■ DATA TO PROCESS:
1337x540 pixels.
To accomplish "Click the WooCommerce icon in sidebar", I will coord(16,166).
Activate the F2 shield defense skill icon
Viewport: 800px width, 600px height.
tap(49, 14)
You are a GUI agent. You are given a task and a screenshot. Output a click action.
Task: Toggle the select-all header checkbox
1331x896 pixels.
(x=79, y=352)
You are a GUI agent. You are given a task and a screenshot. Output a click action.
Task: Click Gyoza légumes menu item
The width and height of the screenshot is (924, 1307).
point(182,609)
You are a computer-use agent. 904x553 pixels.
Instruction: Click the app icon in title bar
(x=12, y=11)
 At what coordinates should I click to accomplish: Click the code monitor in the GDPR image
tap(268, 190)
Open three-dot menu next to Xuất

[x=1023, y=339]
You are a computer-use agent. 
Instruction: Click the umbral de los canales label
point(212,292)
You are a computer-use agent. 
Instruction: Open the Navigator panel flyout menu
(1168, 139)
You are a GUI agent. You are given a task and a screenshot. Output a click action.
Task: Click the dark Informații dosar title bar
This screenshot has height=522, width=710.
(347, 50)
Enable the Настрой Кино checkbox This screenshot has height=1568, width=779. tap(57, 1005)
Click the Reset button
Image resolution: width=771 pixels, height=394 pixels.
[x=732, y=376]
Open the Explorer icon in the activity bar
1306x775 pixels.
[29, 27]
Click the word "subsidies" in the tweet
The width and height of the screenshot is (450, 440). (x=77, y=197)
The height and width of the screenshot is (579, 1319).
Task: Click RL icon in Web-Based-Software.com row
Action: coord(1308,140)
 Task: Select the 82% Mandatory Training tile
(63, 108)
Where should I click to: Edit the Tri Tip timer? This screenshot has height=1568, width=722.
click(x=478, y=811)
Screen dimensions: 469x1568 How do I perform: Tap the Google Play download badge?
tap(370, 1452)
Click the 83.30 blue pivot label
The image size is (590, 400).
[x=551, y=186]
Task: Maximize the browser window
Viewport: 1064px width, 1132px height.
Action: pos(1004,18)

■ ASSIGNED TASK: Retype everything in the material above exactly.

■ TASK OUTPUT:
1337x540 pixels.
To accomplish "Click the WooCommerce icon in sidebar", I will coord(16,166).
Activate the F2 shield defense skill icon
Viewport: 800px width, 600px height.
tap(49, 14)
You are a GUI agent. You are given a task and a screenshot. Output a click action.
Task: Toggle the select-all header checkbox
1331x896 pixels.
(x=79, y=352)
You are a GUI agent. You are given a task and a screenshot. Output a click action.
Task: Click Gyoza légumes menu item
The width and height of the screenshot is (924, 1307).
point(182,609)
You are a computer-use agent. 904x553 pixels.
Instruction: Click the app icon in title bar
(x=12, y=11)
 At what coordinates should I click to accomplish: Click the code monitor in the GDPR image
tap(268, 190)
Open three-dot menu next to Xuất

[x=1023, y=339]
You are a computer-use agent. 
Instruction: Click the umbral de los canales label
point(212,292)
You are a computer-use agent. 
Instruction: Open the Navigator panel flyout menu
(1168, 139)
You are a GUI agent. You are given a task and a screenshot. Output a click action.
Task: Click the dark Informații dosar title bar
This screenshot has height=522, width=710.
(347, 50)
Enable the Настрой Кино checkbox This screenshot has height=1568, width=779. tap(57, 1005)
Click the Reset button
Image resolution: width=771 pixels, height=394 pixels.
[x=732, y=376]
Open the Explorer icon in the activity bar
1306x775 pixels.
[29, 27]
Click the word "subsidies" in the tweet
The width and height of the screenshot is (450, 440). (x=77, y=197)
The height and width of the screenshot is (579, 1319).
Task: Click RL icon in Web-Based-Software.com row
Action: coord(1308,140)
 Task: Select the 82% Mandatory Training tile
(63, 108)
Where should I click to: Edit the Tri Tip timer? This screenshot has height=1568, width=722.
click(x=478, y=811)
Screen dimensions: 469x1568 How do I perform: Tap the Google Play download badge?
tap(370, 1452)
Click the 83.30 blue pivot label
The image size is (590, 400).
[x=551, y=186]
Task: Maximize the browser window
Viewport: 1064px width, 1132px height.
Action: pos(1004,18)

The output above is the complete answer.